Joe Biden zrobił Donaldowi Trumpowi prezent na odchodne
"Pełne i bezwarunkowe ułaskawienie" Huntera Bidena jest uznawane przez analityków prawnych i politycznych za polityczny "prezent" dla prezydenta elekta Donalda Trumpa. Wielu uważa, że ten ruch wzmacnia argumenty Trumpa dotyczące upolitycznienia Departamentu Sprawiedliwości i podważa niezależność tego organu.

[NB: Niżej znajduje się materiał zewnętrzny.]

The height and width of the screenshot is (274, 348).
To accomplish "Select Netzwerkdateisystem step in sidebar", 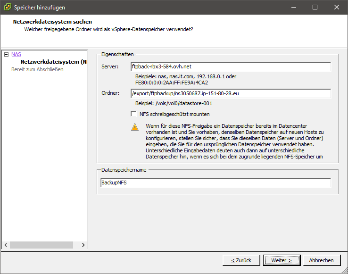I will (x=53, y=62).
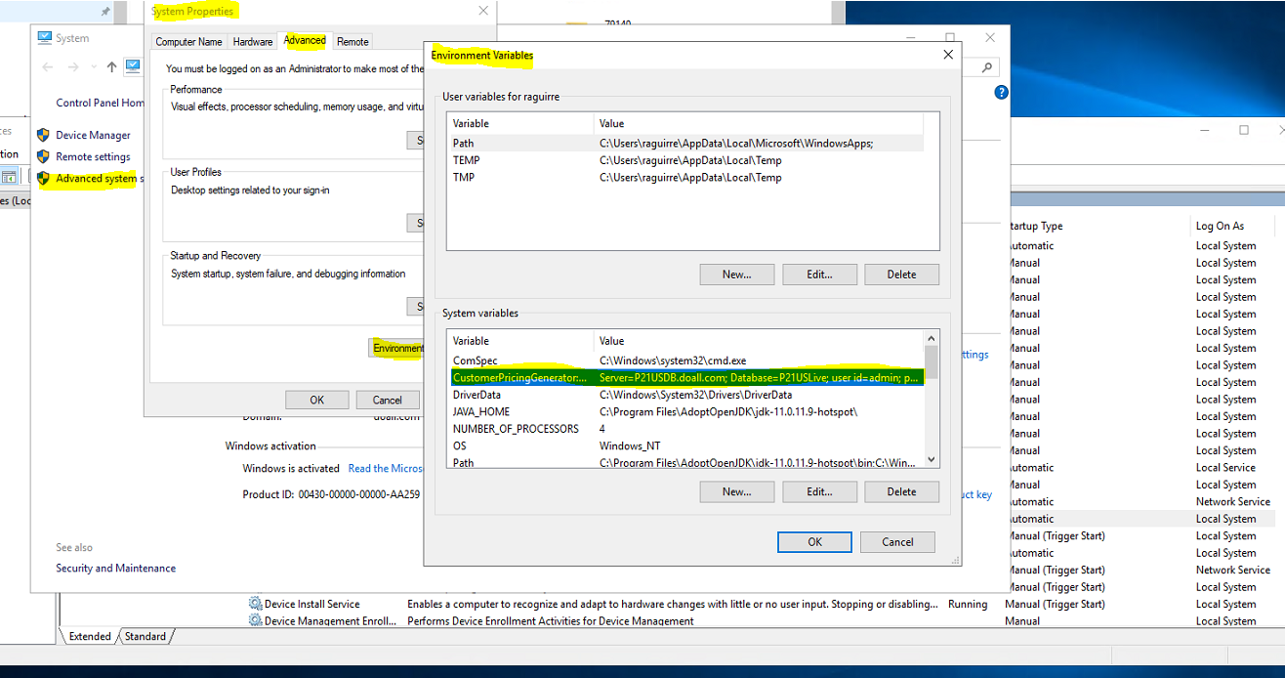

Biden, udzielając swojemu synowi ułaskawienia przed dwoma wyrokami związanymi z przestępstwami podatkowymi i posiadaniem broni, wyraził przekonanie, że sprawa Huntera była "politycznie motywowana". Prezydent argumentował, że jego syn, będący w trakcie rehabilitacji po uzależnieniu, został traktowany inaczej tylko dlatego, że jest jego synem. Biden dodał, że całe postępowanie było próbą "zniszczenia Huntera" i tym samym jego samego.
Decyzja Bidena o ułaskawieniu Huntera jest szczególnie korzystna dla Donalda Trumpa, który w trakcie swojej pierwszej kadencji był krytykowany za stosowanie ułaskawień dla swoich sojuszników politycznych, w tym Rogera Stone’a i Paula Manaforta. Jednak to właśnie teraz Biden daje Trumpowi silną broń w debacie politycznej.
"Biden potwierdził, że Departament Sprawiedliwości działa w sposób polityczny, co stanowi dla Trumpa argument, który może wykorzystać w kampanii i w czasie swojej prezydentury" – powiedział Ryan Williams, strateg polityczny.
Podczas gdy Biden zrealizował obietnicę ułaskawienia swojego syna, Trump zdobywa polityczną przewagę, a także osłabia krytykę ze strony demokratów, którzy wcześniej atakowali Trumpa za podobne działania. Wiele osób uważa, że teraz Trump ma pełne prawo do stosowania ułaskawień w swojej drugiej kadencji, w tym m.in. dla osób skazanych za zamachy z 6 stycznia 2021 roku, które wciąż przebywają w więzieniach.
Decyzja Bidena zbiega się z zapowiedzią Trumpa, który ogłosił nominację kontrowersyjnych postaci, takich jak Kash Patel na dyrektora FBI i Pam Bondi na stanowisko prokuratora generalnego. Patel jest znany z popierania nieudowodnionych twierdzeń o fałszerstwach wyborczych w 2020 roku, a Bondi była prokuratorem generalnym Florydy. Ich nominacje były przedmiotem kontrowersji wśród niektórych republikańskich senatorów, którzy mogą czuć się bardziej skłonni do ich poparcia po decyzji Bidena o ułaskawieniu Huntera.
Decyzja Bidena o ułaskawieniu jego syna jest szeroko komentowana jako polityczny gest, który przynosi korzyści Trumpowi, osłabiając krytykę ze strony demokratów dotyczącą polityzacji wymiaru sprawiedliwości. Ruch ten daje Trumpowi silny argument w nadchodzącej kampanii i podczas ewentualnej drugiej kadencji, także do stosowania szerokiego wachlarza ułaskawień, w tym dla osób związanych z zamachami 6 stycznia.